Ella, Marina, es una cartagenera que trabaja con los programas departamentales de salud en Las Playitas, una vereda de un municipio vecino. Había embarcado en la 003 huyendo de una nueva noche que, como la anterior, también vivieron en San Martín de Loba, sus corregimientos y veredas.

Solo quedaban dos puestos disponibles en el bus. El 34 y el 35. Nos reímos de la casualidad y "nos dispusimos a pasar la noche juntos", en la cola del bus, al lado de los baños.


El ruido de las puertas al cerrar y otros indiscretos que se filtran por las paredes, el penetrante olor a desinfectante mezclado con otros inmundos, hacen de estos el peor lugar para viajar. Especialmente de noche.

Sin embargo, yo me doy por bien servido pues hubiera sido insoportable haber pasado una noche de sofocación, aislado de toda posibilidad de poder moverme a otro lugar y en medio de la angustia de saber que había un familiar vulnerable e ingresado a un hospital.

Así como ella aspiraba a llegar a Cartagena a las 6 y media de la mañana, yo estaba ansioso por arribar a Barranquilla para poder estar cerca de mi familia.


"Discúlpeme profe si le monté mis nalgas" me dijo con desenfado al despedirme de ella al momento de desembarcarme a las 3 y tres cuartos de la madrugada.

"Ninguna nalga me incomoda, siempre y cuando sea de una mujer", atiné a decirle pretendiendo ser recíproco con su sincero y desprevenido desenfado

Solo que, la verdad sea dicha, no me había percatado de nada.

Ni de los portazos, ni de los olores y los ruidos indiscretos que salían del baño, ni del ronquido de locomotora del viajero que se bajó en la 17, ni del llanto de uno de los tres niños que se habían acomodado al lado de su madre en los puestos 29 y 30, ni de unas nalgas femeninas que se me hubieran incrustado en las costillas.


El cansancio me venció. Desde las 11 de la noche y hasta las 3:45 de la madrugada, caí en un sueño profundo y sin sobresaltos...

━━━━━━━━━━━━━━━━━━━━

CONSIGNA 1:
Actualiza, por favor, un fragmento del relato: comienza en las palabras "El ruido de" y detente después de "a un hospital.". En ese tramo, sustituye "desinfectante" por "lejía".
CONSIGNA 2:
Indica si cada afirmación coincide con el relato respondiendo sí o no, y cita textualmente las palabras que lo deciden. (a) Marina trabaja con los programas departamentales de salud en Las Playitas. (b) En el bus quedaban tres puestos libres. (c) Quien narra se bajó del bus a las 6 y media de la mañana.

LISTADO DE DATOS:
━━━━━━━━━━━━━━━━━━━━

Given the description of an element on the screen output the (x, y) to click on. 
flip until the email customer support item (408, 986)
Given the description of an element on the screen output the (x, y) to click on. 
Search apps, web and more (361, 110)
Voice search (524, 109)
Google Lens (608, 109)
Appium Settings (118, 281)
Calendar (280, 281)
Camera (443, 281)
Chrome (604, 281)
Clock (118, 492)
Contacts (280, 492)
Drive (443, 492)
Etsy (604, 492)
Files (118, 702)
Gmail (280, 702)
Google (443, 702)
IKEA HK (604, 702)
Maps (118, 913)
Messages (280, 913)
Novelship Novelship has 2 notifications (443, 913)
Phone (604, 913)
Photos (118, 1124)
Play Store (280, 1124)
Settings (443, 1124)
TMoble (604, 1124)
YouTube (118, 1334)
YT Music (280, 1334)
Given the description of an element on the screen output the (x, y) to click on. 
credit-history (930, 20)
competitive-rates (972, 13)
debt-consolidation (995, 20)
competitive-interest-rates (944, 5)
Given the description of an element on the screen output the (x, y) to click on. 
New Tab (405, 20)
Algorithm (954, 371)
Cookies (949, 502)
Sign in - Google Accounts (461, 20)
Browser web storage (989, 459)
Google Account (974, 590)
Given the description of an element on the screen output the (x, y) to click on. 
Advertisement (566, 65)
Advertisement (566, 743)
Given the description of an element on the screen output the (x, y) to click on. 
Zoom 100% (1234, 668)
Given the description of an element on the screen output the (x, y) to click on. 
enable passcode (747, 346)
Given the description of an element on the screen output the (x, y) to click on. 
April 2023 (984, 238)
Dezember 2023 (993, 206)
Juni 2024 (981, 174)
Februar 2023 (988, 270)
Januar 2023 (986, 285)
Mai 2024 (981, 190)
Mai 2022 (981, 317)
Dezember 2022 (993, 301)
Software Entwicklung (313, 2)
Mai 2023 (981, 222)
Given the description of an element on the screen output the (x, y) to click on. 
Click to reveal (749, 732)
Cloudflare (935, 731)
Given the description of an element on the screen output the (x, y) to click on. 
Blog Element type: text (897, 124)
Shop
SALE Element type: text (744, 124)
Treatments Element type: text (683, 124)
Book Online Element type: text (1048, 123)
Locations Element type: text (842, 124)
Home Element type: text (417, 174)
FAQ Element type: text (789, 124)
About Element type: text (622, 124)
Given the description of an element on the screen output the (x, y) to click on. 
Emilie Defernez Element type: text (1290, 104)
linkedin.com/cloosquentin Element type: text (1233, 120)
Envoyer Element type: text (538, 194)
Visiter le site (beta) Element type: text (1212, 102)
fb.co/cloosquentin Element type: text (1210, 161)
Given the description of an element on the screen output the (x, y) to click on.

━━━━━━━━━━━━━━━━━━━━

RESPUESTA 1:
El ruido de las puertas al cerrar y otros indiscretos que se filtran por las paredes, el penetrante olor a lejía mezclado con otros inmundos, hacen de estos el peor lugar para viajar. Especialmente de noche.

Sin embargo, yo me doy por bien servido pues hubiera sido insoportable haber pasado una noche de sofocación, aislado de toda posibilidad de poder moverme a otro lugar y en medio de la angustia de saber que había un familiar vulnerable e ingresado a un hospital.

RESPUESTA 2:
(a) Sí: "trabaja con los programas departamentales de salud en Las Playitas".
(b) No: "Solo quedaban dos puestos disponibles en el bus".
(c) No: "al momento de desembarcarme a las 3 y tres cuartos de la madrugada".